He got his boot free and stood up. "Better luck next time," he told the dead man.

His advice was too late to do that one any good. In his own memory bank, Dengar filed away the image of the corpse, with its clawing fingers and mouth full of sand, as further proof of what he'd already known The guy who comes along after the battle's over is the one who cleans up.

In more ways than one. He stood at the top of the dune, shielding his eyes from the glare of Tatooine's double suns, and scanned across the wide declivity in front of him.
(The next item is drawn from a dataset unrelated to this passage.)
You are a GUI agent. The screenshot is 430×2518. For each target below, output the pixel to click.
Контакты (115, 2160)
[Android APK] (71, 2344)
The forms of other warriors and bodyguards, sprawled across the rocky wastes or half-buried like the one left a few meters behind, showed that he'd found the still and silent epicenter of all that fatal action he had so wisely avoided.

More evidence Bits and pieces of debris, the wreckage of the repulsorlift sail barge that had served as Jabba's floating throne room, lay scattered across the farther dunes. Scraps of the canopy that had shaded Jabba's massive bulk from the midday suns now fluttered in the scalding breezes, blaster fire and the impact of the crash having torn the expensive Sorderian weftfabric to rags. Dengar could see a few more of Jabba's bodyguards, facedown on the hot sand, their weapons stolen by scavenging Jawas. They wouldn't be fighting anymore to protect their boss's wobbling bulk. Even in this desiccating heat, Dengar could smell the sickly aftermath of death. It wasn't unfamiliar to him-he'd been working as a bounty hunter and general-purpose mercenary long enough to get used to it-but the other scent he'd hoped to catch, that of profit, was still missing. He started down the slope of the dune toward the distant wreckage.

There was no sign of Jabba's corpse, once Dengar reached the spot. That didn't surprise him as he used a broken-shanked scythe-staff to poke around the rubble.

Soon after the battle, he'd seen a Huttese transport lifting into the sky; that'd been what had guided him to this remote spot. The ship undoubtedly had had Jabba's body aboard. Hutts might be greedy, credit-hungry slugs-a trait Dengar actually admired in them-but they did have a certain feeling toward the members of their own species.